- [To do]:
Pull each line containing "category" out of the data and copy it.

>>>>>

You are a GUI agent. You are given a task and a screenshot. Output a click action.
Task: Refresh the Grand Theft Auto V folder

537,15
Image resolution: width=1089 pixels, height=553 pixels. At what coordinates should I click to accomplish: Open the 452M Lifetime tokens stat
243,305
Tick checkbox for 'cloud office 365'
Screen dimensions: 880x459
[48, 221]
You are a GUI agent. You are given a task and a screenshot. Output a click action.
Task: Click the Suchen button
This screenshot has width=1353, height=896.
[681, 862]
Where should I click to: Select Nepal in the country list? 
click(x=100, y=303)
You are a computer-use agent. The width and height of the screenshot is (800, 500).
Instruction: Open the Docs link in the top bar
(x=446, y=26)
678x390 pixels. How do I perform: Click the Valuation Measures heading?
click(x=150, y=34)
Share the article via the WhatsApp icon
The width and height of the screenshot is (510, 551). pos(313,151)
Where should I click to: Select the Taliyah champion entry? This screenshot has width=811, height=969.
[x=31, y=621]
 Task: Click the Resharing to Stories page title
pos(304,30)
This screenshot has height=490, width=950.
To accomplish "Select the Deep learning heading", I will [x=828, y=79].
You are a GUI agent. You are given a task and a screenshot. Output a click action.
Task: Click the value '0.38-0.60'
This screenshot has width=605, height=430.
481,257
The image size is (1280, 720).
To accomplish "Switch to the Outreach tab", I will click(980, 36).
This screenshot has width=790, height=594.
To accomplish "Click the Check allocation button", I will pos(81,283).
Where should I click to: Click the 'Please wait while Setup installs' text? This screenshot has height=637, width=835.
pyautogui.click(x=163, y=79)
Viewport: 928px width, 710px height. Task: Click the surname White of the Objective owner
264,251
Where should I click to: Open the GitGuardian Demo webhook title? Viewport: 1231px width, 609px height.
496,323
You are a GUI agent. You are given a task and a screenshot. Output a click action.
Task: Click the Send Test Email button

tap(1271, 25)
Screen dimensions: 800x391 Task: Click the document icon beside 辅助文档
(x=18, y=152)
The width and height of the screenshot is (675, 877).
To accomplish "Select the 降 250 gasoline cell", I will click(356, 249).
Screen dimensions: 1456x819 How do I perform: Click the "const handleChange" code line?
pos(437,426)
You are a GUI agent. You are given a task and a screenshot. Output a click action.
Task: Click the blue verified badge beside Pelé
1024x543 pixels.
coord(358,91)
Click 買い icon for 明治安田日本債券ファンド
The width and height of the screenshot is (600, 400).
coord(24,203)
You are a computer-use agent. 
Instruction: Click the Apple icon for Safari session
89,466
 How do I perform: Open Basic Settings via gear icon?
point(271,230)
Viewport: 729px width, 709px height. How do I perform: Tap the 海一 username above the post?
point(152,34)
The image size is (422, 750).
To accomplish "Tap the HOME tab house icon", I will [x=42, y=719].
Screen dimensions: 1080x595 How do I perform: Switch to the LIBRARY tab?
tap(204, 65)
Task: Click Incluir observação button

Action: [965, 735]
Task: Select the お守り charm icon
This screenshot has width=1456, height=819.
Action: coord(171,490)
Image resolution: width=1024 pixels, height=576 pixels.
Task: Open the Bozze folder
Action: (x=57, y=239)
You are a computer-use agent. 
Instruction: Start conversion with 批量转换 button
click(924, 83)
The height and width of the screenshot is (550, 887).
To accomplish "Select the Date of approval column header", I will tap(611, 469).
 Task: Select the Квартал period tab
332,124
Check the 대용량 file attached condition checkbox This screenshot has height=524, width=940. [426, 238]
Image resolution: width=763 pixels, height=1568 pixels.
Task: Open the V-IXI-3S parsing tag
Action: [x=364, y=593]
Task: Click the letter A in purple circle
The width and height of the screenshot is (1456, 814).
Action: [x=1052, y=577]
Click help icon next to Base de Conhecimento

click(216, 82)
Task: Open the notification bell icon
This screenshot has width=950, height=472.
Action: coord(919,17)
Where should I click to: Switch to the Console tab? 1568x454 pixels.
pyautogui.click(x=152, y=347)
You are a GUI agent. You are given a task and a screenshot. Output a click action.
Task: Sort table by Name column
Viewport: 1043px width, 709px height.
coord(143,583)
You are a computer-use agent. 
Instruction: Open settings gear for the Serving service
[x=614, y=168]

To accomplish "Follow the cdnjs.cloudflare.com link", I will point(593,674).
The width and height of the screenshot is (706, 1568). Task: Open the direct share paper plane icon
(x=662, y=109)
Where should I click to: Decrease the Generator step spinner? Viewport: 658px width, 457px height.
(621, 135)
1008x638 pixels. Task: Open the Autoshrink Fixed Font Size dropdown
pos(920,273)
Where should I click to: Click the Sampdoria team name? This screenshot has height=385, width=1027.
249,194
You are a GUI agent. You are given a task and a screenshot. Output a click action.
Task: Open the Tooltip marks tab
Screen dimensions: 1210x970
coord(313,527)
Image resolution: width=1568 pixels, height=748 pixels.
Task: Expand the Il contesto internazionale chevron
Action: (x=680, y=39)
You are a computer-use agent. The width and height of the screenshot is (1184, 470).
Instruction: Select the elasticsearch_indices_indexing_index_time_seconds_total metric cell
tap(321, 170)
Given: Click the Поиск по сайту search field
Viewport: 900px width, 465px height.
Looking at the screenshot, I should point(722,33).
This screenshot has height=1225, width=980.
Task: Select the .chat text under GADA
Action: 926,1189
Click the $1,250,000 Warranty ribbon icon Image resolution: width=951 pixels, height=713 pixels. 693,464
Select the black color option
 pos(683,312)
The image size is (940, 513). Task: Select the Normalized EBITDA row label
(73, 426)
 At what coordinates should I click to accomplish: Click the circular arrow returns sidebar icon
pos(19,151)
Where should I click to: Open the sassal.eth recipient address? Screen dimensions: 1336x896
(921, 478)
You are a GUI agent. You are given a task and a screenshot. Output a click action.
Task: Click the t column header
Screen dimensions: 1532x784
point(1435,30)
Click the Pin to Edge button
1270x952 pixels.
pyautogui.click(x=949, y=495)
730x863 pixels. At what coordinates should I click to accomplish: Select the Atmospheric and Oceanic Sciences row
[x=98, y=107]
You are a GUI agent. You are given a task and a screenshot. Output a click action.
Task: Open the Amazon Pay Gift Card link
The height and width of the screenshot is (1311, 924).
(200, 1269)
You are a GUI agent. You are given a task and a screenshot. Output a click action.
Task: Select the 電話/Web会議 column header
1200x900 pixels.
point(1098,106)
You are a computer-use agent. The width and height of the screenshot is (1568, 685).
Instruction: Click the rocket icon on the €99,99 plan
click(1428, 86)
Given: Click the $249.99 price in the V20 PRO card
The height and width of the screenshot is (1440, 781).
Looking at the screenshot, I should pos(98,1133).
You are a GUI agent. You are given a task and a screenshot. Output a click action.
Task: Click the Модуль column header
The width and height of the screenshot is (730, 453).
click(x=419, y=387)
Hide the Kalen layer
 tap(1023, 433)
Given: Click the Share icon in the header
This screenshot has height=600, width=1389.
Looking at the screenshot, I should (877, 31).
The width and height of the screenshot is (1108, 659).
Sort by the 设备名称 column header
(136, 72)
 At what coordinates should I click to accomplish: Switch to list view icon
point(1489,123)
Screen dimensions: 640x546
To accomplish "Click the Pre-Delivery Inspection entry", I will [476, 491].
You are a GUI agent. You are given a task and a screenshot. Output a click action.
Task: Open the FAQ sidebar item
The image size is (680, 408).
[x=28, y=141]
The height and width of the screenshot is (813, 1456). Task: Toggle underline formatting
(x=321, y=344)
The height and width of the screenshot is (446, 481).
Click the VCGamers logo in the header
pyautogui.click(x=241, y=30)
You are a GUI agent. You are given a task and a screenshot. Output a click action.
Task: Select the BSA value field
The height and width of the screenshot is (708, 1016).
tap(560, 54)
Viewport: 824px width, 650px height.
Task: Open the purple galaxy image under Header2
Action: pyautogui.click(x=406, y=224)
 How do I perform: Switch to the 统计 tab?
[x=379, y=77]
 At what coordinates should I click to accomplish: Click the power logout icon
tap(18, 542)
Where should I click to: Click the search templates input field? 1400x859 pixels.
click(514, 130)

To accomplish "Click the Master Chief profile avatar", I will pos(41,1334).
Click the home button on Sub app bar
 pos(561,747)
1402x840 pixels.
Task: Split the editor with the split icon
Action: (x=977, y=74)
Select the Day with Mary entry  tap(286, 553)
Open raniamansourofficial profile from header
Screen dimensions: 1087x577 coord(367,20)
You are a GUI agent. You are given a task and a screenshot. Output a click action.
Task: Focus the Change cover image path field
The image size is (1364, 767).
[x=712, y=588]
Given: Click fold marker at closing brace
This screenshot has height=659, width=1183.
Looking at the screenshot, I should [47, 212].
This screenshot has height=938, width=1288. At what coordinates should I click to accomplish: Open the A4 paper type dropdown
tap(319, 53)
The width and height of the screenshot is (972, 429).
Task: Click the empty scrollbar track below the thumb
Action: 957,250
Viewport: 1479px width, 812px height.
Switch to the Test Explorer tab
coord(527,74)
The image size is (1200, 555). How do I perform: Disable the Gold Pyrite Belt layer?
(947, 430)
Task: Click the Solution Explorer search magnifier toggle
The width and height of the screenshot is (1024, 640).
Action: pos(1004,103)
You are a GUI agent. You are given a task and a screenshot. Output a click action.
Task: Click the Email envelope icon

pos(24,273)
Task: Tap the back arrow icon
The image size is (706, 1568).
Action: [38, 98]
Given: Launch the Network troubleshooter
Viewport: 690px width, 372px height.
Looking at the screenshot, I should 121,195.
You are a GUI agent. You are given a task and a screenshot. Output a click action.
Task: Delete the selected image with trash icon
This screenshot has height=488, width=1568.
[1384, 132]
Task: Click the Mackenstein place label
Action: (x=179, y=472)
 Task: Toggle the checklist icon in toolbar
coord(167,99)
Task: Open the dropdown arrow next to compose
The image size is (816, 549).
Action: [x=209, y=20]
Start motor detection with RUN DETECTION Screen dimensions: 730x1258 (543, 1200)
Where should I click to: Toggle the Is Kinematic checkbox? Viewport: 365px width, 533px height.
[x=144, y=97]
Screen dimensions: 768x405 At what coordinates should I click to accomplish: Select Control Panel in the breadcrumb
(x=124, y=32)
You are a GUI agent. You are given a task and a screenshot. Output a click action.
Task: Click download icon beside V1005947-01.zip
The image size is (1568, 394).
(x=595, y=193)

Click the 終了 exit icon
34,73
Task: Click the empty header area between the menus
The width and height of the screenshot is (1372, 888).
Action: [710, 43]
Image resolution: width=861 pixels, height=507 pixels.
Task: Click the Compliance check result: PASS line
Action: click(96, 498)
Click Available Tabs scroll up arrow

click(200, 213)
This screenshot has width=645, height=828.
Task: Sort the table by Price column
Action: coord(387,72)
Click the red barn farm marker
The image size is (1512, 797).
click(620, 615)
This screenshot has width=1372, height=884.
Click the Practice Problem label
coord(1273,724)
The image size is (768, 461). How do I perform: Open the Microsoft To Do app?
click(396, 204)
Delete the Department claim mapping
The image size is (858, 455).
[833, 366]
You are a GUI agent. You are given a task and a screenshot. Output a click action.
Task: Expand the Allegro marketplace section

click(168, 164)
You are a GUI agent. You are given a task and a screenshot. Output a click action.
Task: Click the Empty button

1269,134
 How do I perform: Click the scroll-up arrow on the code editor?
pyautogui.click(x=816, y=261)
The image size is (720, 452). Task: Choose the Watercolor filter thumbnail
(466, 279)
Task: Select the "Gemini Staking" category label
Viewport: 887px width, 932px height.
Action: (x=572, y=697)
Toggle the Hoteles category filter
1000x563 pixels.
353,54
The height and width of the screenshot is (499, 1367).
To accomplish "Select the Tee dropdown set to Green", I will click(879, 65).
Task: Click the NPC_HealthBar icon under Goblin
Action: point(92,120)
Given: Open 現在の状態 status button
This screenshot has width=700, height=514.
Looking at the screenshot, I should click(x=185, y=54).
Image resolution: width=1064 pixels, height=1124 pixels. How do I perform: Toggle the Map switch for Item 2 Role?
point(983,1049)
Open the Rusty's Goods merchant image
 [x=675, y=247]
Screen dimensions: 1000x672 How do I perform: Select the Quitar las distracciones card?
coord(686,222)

<<<<<

- [Answer section]:
Task: Select the "Gemini Staking" category label
Toggle the Hoteles category filter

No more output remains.